Hasta Velenchuk, siempre sereno ante el peligro, se hallaba en un estado de ánimo alterado: al parecer, le irritaba que no respondiésemos con metralla a los disparos del enemigo. Varias veces dijo, con voz que denotaba su descontento:
—¿Vamos a dejar que él dispare contra nosotros sin más ni más? Si volviésemos hacia allá el cañón y los barriésemos con metralla, no os preocupéis, dejarían de disparar.
En efecto, había llegado el momento de hacerlo: di orden de disparar la última granada y de cargar con metralla.
—¡Metralla! –exclamó Antonov, con bravura, acercándose envuelto en humo al cañón con un escobillón en la mano, en cuanto hubimos hecho la primera descarga.
En aquel mismo momento oí detrás de mí el rumor rápido y seco de una bala que acababa de dar contra un cuerpo. Se me oprimió el corazón. «Ha alcanzado a alguno de los nuestros», pensé, temiendo volverme, bajo la influencia de un penoso presentimiento. En efecto, acto seguido se oyó la caída de un cuerpo pesado y un ¡ay! desgarrador.
—¡Me han herido, hermanos! –dijo con esfuerzo una voz que reconocí.
Era Velenchuk. Se había desplomado de espaldas entre el cañón y el avantrén. La mochila que llevaba había caído a un lado. Tenía la frente ensangrentada y unos hilillos de sangre espesa y rojo se salían de un ojo y de la nariz. Se le veía una herida en el vientre, pero casi no sangraba de ella, y al caer se había producido una lesión en la frente.
Todo esto lo comprendí después; en el primer momento, sólo vi una masa informe y, según me pareció, gran cantidad de sangre.
Ninguno de los soldados que cargaba el cañón pronunció una palabra; sólo el recluta murmuró algo así como: «Hay que ver cuánta sangre», y Antonov, frunciendo el ceño, rezongó enojado; pero, por todo, se veía perfectamente que la idea de la muerte acudió a todos nosotros. Todos continuaron cumpliendo su deber con más diligencia. El cañón quedó cargado en un instante; al traer la metralla, el polvorista dio un rodeo al lugar en el que yacía el herido, que continuaba quejándose.
VIII
Todos cuantos han tomado parte en un combate habrán experimentado probablemente ese extraño sentimiento de horror, nada lógico pero invencible, que produce el lugar donde alguien ha caído muerto o herido. Los soldados de mi sección se dejaron dominar visiblemente por este sentimiento, cuando tuvieron que levantar a Velenchuk y transportarlo al coche de la ambulancia que había llegado. Jdanov se acercó al herido con aire enojado y, sin hacer caso de sus gritos, que iban en aumento, lo asió por debajo de los brazos y lo incorporó.

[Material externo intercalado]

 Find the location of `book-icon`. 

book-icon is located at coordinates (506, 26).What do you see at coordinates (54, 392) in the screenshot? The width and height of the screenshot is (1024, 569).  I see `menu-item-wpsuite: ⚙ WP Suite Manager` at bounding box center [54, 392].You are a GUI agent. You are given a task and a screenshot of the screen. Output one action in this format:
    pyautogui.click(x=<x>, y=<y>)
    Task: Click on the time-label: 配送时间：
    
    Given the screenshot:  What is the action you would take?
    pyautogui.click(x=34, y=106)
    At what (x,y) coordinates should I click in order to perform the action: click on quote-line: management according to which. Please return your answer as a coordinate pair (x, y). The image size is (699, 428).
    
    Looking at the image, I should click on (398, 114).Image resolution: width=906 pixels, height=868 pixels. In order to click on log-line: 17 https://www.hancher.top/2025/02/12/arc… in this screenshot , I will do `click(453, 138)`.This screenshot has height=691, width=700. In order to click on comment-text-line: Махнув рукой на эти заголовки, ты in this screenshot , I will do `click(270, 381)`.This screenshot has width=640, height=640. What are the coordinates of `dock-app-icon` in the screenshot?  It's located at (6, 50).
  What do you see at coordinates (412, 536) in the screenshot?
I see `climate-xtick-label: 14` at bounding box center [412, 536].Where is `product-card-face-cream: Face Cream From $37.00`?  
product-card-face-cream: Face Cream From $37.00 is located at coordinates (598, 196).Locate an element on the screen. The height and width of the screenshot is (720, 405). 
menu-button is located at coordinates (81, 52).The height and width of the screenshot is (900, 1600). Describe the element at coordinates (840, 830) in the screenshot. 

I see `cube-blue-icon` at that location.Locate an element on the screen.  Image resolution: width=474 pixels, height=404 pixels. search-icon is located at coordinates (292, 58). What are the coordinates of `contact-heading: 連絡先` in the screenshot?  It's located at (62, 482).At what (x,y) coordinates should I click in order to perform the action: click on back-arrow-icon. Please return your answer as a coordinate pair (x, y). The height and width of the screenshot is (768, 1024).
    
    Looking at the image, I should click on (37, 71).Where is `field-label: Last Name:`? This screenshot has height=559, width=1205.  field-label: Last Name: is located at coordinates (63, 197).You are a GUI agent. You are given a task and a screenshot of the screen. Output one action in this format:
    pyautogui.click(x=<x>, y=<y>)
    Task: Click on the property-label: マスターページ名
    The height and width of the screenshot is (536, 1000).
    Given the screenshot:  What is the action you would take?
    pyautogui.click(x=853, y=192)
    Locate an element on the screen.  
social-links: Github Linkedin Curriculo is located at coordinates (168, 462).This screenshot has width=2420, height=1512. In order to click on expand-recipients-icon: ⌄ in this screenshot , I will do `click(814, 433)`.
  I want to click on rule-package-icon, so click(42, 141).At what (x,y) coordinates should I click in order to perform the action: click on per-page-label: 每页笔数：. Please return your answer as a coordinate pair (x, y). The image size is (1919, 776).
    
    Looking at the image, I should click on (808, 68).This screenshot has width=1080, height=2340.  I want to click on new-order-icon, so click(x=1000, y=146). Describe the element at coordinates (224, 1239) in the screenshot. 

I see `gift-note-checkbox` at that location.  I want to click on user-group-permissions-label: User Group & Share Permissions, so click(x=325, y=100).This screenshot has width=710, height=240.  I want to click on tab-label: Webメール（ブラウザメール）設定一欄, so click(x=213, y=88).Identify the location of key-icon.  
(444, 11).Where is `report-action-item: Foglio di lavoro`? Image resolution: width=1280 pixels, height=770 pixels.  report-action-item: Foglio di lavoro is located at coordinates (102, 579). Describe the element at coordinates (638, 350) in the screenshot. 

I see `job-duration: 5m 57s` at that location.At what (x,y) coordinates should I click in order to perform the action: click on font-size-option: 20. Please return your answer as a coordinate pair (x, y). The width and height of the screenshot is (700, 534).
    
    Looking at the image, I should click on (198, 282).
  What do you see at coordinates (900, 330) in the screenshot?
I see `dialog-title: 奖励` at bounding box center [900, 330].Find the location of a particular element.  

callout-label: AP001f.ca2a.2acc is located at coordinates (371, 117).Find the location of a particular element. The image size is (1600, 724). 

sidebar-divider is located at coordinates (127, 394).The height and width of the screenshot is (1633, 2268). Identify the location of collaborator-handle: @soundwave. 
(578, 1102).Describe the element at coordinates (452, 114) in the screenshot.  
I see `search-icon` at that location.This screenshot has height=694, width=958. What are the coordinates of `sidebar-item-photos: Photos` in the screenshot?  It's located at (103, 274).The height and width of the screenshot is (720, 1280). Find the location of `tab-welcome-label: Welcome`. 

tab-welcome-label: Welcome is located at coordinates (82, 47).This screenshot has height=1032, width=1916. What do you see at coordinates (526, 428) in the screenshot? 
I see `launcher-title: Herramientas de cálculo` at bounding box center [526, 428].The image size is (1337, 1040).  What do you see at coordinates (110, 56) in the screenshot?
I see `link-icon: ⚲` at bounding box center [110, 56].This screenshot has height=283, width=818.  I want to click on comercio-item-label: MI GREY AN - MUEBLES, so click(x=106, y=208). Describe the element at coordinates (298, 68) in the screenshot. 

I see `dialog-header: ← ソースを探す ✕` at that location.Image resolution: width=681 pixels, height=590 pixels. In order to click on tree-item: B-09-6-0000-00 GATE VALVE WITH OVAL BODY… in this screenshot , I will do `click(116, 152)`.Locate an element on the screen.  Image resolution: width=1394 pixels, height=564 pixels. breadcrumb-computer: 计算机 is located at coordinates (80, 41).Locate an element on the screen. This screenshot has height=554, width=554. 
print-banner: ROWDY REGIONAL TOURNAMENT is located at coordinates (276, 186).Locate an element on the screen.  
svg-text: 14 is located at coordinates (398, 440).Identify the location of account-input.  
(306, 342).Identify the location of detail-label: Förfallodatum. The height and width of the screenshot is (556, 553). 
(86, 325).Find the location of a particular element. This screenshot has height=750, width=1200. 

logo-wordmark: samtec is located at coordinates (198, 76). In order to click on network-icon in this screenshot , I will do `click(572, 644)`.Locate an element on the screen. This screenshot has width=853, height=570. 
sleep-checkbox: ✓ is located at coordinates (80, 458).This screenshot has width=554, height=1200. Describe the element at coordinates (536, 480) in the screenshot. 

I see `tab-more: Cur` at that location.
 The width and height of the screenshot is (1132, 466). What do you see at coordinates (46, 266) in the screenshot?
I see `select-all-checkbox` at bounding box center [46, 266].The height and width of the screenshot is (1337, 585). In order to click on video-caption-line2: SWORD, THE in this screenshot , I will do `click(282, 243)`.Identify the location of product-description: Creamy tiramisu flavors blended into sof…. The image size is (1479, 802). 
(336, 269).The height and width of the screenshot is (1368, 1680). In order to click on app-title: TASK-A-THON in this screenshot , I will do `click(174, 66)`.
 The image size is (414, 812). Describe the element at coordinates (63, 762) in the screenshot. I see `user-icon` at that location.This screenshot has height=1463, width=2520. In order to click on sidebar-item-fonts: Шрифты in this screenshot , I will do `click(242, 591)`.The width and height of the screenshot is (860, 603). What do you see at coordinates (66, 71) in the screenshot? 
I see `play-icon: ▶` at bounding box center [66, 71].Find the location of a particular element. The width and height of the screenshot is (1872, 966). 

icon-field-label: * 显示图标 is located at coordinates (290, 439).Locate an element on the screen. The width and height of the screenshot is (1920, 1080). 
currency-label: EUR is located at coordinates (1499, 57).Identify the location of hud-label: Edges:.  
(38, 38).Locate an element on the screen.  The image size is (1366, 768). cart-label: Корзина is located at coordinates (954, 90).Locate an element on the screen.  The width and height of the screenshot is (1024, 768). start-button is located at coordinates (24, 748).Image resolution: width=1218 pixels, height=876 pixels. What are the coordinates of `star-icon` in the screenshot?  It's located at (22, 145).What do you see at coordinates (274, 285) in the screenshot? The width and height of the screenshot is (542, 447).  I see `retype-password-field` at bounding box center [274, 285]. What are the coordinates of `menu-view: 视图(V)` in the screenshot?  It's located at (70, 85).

—¿Qué esperáis? ¡Cogedlo! –gritó.
Inmediatamente rodearon al herido unos diez soldados que se prestaron a ayudar aunque no hacían falta.
Apenas lo movieron, Velenchuk empezó a debatirse y a gritar terriblemente.
—¿Por qué chillas como una liebre? –exclamó Antonov con brutalidad, sujetándolo por un pie—. Si no callas, te abandonaremos.
El herido calló; sólo de cuando en cuando decía:
—¡Oh, es la muerte, hermanos!
Cuando lo instalaron en el coche, incluso dejó de lamentarse y oí que hablaba con sus compañeros en voz baja, aunque inteligible.